__AIM OF THE EXERCISE__: Please set out each line below exactly as it stands, without the images.
--- INPUT DATA Enclosed Below ---
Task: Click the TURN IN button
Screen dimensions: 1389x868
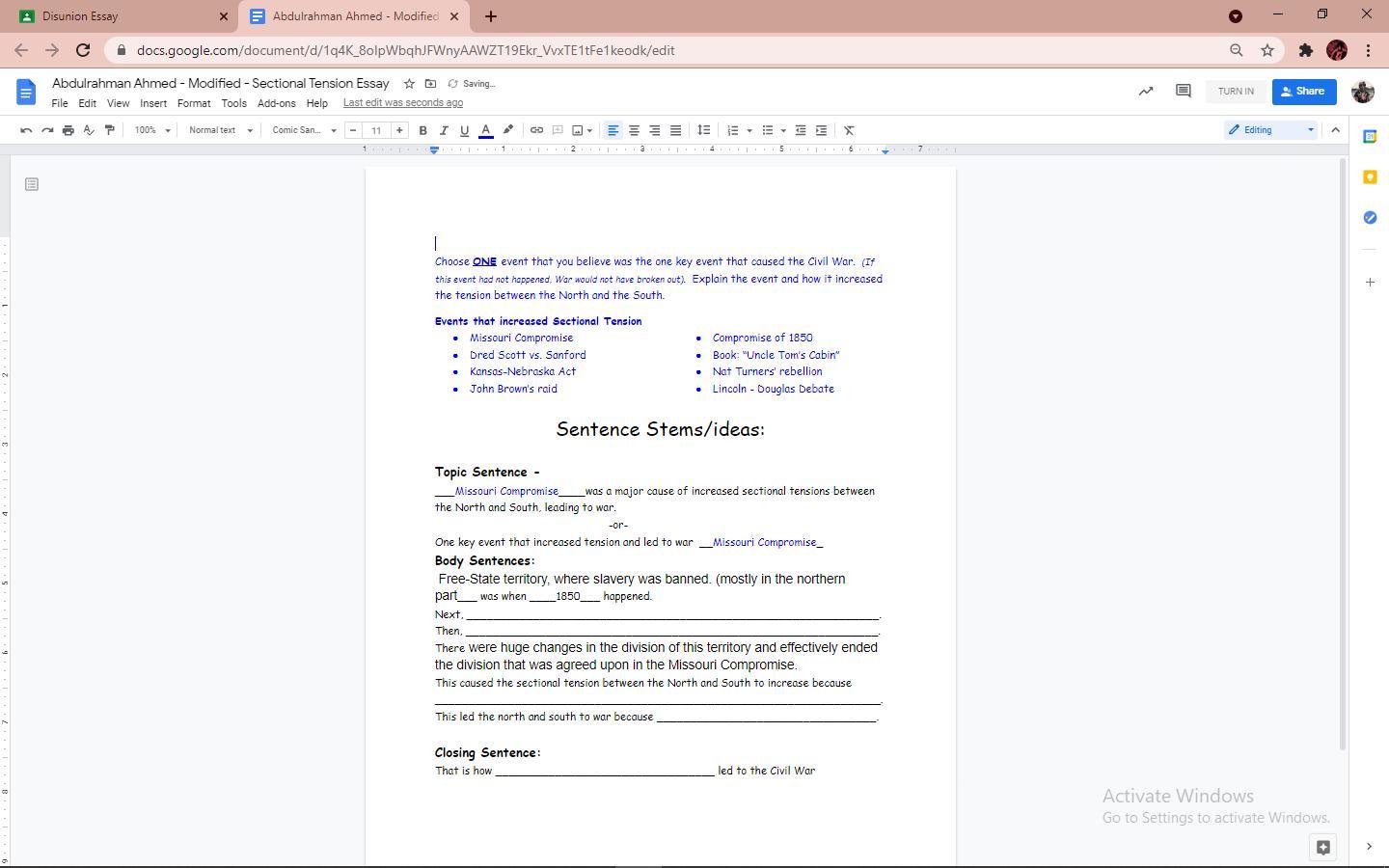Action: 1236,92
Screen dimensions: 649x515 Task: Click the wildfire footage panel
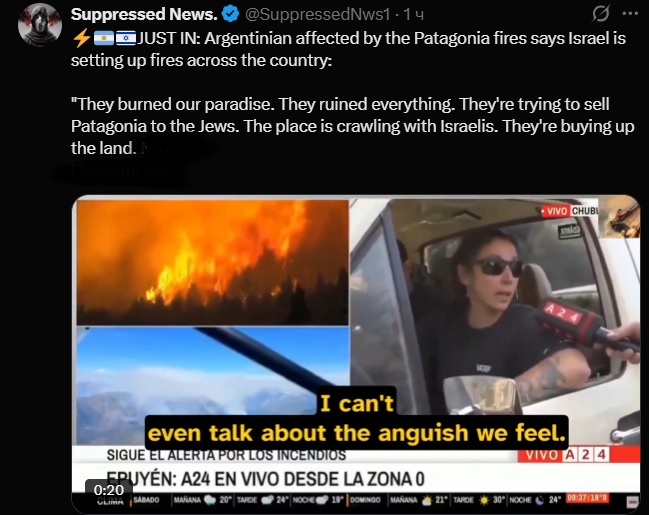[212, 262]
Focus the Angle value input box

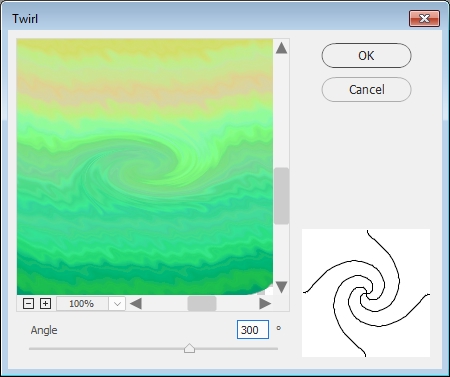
--- End of Enclosed INPUT DATA ---
__TASK ANSWER__:
Task: Click the TURN IN button
Screen dimensions: 1389x868
Action: 1236,92
Screen dimensions: 649x515 Task: Click the wildfire footage panel
[212, 262]
Focus the Angle value input box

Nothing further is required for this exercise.